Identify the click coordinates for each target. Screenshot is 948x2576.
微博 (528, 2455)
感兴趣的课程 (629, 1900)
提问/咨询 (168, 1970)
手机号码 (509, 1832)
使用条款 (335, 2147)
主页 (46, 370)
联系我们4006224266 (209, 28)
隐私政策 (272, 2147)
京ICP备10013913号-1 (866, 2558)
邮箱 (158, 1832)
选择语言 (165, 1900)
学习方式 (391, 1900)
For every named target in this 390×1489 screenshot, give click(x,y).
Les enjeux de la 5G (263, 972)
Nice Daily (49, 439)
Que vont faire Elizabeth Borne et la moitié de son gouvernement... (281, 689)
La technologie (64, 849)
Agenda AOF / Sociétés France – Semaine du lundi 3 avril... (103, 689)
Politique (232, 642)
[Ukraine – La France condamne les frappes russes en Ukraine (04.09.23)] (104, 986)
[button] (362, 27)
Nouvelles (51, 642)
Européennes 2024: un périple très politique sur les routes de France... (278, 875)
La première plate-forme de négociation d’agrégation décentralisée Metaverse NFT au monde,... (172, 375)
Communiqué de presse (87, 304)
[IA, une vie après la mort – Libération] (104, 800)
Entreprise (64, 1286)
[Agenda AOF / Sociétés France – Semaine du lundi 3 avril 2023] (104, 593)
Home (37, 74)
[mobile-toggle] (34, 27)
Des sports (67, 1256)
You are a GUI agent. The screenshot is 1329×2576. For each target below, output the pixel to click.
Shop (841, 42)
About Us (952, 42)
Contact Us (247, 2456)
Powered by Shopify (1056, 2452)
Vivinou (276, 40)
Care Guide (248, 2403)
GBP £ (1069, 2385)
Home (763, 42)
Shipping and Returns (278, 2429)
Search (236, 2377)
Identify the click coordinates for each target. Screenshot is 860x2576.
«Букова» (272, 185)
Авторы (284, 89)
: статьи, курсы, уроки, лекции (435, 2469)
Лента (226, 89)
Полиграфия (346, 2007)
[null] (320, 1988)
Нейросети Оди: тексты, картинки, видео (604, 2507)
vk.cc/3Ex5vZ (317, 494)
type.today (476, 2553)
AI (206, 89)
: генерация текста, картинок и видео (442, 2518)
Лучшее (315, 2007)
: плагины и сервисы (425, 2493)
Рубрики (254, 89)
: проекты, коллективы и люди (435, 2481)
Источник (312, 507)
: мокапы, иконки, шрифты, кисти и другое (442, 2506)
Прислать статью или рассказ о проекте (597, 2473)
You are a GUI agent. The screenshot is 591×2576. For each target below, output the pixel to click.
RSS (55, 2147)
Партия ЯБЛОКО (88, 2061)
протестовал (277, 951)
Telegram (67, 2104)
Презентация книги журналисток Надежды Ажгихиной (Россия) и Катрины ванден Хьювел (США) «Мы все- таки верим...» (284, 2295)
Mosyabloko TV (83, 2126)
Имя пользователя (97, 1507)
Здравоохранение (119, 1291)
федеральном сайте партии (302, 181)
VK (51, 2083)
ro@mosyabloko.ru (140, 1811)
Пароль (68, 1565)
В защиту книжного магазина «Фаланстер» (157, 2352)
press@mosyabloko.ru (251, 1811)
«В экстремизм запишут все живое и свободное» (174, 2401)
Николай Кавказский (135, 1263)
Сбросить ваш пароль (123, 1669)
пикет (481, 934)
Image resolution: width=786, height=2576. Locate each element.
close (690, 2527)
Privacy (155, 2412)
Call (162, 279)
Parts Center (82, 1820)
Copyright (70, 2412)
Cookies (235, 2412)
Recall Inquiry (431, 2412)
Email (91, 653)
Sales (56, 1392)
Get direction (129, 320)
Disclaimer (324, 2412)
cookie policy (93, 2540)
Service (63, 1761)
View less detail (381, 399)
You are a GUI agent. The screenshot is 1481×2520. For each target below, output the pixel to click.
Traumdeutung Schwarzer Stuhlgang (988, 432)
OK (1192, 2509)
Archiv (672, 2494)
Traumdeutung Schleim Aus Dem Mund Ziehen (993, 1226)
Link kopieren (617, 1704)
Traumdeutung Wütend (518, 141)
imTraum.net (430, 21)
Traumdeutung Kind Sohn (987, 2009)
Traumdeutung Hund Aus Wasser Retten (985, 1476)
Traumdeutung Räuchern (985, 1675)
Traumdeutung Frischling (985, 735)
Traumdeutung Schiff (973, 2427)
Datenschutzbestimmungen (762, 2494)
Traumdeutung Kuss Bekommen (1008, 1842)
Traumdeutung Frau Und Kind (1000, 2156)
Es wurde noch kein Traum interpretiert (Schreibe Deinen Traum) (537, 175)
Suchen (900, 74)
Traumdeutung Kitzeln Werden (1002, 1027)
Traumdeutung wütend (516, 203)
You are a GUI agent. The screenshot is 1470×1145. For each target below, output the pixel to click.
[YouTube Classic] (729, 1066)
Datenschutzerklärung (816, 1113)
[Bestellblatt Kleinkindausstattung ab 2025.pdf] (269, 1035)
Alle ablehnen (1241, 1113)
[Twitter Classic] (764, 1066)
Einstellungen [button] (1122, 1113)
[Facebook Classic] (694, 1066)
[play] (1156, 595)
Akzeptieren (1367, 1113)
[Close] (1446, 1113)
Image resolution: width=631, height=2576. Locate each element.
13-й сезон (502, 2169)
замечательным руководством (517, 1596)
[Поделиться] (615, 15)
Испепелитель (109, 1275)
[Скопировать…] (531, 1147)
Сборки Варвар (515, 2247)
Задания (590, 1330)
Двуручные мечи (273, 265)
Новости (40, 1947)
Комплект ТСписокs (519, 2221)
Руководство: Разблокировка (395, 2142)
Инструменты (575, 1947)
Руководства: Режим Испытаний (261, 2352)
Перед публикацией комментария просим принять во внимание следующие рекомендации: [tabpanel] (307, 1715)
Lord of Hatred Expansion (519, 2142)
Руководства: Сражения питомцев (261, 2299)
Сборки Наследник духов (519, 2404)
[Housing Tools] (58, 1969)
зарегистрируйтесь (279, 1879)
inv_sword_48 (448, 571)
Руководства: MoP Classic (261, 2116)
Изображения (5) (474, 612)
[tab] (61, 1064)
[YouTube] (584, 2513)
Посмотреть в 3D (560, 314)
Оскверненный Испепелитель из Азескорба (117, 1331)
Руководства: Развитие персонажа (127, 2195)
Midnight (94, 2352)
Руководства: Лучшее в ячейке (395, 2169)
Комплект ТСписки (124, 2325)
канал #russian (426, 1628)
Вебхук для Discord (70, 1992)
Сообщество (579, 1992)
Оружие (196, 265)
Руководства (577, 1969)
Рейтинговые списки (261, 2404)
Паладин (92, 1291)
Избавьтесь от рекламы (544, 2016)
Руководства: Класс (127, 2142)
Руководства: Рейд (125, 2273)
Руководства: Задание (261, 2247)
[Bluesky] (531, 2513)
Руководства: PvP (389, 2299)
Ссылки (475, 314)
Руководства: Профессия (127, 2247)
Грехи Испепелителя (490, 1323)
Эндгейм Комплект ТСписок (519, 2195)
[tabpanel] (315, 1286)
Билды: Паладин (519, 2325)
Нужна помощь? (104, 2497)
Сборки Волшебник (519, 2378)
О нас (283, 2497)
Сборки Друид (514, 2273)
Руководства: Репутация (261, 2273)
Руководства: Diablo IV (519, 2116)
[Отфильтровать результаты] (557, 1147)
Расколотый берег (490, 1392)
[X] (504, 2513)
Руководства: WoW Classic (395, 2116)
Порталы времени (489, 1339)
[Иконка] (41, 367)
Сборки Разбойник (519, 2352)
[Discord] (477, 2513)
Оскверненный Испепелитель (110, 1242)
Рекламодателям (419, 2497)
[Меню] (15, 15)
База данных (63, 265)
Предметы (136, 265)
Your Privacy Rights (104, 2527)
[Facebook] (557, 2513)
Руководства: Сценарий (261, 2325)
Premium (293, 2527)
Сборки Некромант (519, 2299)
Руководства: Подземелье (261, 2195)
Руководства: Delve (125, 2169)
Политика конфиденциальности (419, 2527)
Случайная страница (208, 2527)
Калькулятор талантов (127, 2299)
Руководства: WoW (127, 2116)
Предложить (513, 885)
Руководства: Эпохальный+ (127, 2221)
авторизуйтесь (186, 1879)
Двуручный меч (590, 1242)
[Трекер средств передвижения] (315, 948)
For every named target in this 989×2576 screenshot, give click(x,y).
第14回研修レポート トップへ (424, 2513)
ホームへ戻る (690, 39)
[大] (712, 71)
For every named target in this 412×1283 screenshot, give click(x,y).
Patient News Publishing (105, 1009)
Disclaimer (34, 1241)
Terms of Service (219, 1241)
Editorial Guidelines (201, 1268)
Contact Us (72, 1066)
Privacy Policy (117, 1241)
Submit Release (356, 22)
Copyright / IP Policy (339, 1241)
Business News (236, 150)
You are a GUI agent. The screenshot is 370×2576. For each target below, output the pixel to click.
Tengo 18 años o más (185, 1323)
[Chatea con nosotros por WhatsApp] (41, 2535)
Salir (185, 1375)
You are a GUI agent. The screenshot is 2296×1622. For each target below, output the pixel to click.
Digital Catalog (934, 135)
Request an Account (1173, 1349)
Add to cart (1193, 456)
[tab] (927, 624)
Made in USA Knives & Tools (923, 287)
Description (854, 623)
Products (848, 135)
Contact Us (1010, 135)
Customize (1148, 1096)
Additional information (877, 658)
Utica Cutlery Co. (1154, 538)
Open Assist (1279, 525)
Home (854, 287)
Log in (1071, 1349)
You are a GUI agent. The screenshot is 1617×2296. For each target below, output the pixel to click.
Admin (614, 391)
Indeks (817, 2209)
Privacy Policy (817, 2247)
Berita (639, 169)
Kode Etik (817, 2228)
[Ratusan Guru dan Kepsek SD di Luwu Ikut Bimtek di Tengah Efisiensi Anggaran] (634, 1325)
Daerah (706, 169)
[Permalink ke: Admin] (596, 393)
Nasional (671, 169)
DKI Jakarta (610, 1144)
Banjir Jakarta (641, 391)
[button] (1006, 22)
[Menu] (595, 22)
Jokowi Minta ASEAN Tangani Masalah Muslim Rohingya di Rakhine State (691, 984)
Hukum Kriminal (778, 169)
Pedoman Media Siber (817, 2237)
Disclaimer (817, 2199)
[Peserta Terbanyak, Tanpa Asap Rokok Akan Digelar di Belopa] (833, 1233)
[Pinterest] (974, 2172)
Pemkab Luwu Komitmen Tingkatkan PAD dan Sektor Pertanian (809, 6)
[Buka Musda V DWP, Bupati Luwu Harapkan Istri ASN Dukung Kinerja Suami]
= = = =
| Action item |
Transcribe the records above exactly, beginning at the line that contains "Комплект ТСписки (124, 2325)" and ending with the line that contains "Ссылки (475, 314)", both included, and nothing else.

| Answer box |
Комплект ТСписки (124, 2325)
канал #russian (426, 1628)
Вебхук для Discord (70, 1992)
Сообщество (579, 1992)
Оружие (196, 265)
Руководства (577, 1969)
Рейтинговые списки (261, 2404)
Паладин (92, 1291)
Избавьтесь от рекламы (544, 2016)
Руководства: Класс (127, 2142)
Руководства: Рейд (125, 2273)
Руководства: Задание (261, 2247)
[Bluesky] (531, 2513)
Руководства: PvP (389, 2299)
Ссылки (475, 314)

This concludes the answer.